▶ **Instructions for the task**: Give back the entries exactly, ending with the "1373x868 pixels." line.

▶ **Records for this exercise**:
Content starts
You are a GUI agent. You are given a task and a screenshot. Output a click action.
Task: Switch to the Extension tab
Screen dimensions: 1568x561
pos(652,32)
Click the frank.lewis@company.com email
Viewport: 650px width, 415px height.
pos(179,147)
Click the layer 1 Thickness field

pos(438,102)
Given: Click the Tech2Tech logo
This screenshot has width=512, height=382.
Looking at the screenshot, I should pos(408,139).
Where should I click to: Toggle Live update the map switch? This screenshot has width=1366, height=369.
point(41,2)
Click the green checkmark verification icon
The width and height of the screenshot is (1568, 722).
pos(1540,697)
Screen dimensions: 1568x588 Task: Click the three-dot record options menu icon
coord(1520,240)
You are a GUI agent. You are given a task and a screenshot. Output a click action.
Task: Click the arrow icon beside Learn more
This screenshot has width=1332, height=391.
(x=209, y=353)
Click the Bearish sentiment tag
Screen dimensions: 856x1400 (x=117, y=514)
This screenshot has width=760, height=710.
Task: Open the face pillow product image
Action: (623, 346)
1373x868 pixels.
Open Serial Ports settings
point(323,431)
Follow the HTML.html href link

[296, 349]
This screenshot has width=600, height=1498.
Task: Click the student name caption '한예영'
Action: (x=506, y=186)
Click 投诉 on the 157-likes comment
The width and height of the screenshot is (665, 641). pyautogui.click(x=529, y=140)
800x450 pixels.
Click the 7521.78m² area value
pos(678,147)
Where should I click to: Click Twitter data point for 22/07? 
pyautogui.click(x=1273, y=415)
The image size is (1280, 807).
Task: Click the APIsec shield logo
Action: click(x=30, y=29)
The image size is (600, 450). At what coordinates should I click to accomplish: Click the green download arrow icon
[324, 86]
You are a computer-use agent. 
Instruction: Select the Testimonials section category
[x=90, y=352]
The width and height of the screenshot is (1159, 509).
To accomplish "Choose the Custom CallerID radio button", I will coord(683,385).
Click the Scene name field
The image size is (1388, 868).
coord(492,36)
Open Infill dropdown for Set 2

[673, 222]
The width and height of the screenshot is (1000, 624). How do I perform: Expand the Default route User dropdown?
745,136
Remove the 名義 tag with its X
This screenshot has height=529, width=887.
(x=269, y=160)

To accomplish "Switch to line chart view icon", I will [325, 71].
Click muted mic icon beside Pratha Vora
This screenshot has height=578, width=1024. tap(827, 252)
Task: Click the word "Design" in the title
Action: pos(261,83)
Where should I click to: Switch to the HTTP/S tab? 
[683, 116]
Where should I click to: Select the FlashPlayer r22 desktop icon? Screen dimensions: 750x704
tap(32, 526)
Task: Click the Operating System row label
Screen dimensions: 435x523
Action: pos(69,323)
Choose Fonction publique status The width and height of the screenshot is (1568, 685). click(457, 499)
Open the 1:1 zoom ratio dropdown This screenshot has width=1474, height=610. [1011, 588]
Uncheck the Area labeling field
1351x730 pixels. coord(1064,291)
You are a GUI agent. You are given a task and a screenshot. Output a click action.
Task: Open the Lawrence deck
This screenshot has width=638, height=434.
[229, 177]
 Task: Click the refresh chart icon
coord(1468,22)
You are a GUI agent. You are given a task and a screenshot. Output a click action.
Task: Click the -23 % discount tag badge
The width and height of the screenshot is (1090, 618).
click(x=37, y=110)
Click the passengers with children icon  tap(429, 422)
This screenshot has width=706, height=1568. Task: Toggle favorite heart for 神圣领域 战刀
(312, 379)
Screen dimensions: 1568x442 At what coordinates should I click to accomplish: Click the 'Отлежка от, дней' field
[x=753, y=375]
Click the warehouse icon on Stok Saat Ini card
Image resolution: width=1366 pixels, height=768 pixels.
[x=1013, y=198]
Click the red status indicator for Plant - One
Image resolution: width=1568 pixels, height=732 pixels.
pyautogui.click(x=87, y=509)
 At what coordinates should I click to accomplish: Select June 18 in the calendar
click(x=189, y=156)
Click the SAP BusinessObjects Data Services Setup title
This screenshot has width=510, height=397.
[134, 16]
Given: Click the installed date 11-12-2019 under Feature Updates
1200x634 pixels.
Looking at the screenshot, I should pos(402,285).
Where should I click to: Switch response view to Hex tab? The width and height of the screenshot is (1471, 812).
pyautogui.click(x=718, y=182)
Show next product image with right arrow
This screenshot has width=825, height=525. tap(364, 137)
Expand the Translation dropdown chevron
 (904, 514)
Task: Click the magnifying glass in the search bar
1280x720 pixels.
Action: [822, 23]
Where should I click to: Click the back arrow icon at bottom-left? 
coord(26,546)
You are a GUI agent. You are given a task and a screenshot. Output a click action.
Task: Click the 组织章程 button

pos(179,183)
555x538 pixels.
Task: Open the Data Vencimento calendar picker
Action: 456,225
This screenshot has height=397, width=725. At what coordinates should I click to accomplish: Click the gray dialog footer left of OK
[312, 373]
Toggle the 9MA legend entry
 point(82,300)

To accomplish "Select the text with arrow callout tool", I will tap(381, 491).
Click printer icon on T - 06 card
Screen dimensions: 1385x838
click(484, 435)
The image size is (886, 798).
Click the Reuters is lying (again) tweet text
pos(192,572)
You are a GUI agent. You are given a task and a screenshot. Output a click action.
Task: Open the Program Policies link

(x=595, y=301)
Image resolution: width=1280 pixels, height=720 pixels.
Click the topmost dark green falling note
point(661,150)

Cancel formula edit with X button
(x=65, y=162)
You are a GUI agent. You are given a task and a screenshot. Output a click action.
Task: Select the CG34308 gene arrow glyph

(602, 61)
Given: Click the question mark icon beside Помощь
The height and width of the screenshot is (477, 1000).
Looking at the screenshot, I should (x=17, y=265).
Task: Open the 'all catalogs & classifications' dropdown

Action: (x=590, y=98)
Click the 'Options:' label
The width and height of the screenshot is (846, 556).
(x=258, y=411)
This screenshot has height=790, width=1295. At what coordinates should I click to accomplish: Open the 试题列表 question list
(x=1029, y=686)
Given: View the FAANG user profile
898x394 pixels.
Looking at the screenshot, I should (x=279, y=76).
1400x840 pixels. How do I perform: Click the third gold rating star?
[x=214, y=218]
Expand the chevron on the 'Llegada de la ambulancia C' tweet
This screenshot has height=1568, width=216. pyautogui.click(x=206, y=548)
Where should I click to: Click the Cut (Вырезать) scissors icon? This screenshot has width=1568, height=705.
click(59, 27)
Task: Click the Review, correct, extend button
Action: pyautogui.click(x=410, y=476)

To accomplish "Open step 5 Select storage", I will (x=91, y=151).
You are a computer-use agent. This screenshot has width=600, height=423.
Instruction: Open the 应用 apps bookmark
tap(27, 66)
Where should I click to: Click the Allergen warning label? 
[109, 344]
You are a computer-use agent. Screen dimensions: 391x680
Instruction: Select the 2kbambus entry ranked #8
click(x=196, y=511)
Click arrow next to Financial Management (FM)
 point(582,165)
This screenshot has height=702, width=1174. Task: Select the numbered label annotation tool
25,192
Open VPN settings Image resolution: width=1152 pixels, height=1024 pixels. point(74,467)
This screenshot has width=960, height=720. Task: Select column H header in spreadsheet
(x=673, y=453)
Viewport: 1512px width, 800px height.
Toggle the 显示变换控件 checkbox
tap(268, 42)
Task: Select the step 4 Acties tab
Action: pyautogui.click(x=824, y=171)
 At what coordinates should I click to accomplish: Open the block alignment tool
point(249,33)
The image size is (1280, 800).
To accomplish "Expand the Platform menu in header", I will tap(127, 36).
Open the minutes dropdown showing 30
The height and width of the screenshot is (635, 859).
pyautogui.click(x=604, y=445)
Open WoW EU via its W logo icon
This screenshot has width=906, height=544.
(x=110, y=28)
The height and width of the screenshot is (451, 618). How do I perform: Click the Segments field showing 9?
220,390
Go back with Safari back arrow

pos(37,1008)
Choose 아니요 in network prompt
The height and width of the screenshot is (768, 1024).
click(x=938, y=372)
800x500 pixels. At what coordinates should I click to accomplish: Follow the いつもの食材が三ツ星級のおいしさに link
Content ends
▶ **Output for this exercise**:
You are a GUI agent. You are given a task and a screenshot. Output a click action.
Task: Switch to the Extension tab
Screen dimensions: 1568x561
pos(652,32)
Click the frank.lewis@company.com email
Viewport: 650px width, 415px height.
pos(179,147)
Click the layer 1 Thickness field

pos(438,102)
Given: Click the Tech2Tech logo
This screenshot has width=512, height=382.
Looking at the screenshot, I should pos(408,139).
Where should I click to: Toggle Live update the map switch? This screenshot has width=1366, height=369.
point(41,2)
Click the green checkmark verification icon
The width and height of the screenshot is (1568, 722).
pos(1540,697)
Screen dimensions: 1568x588 Task: Click the three-dot record options menu icon
coord(1520,240)
You are a GUI agent. You are given a task and a screenshot. Output a click action.
Task: Click the arrow icon beside Learn more
This screenshot has width=1332, height=391.
(x=209, y=353)
Click the Bearish sentiment tag
Screen dimensions: 856x1400 (x=117, y=514)
This screenshot has width=760, height=710.
Task: Open the face pillow product image
Action: (623, 346)
1373x868 pixels.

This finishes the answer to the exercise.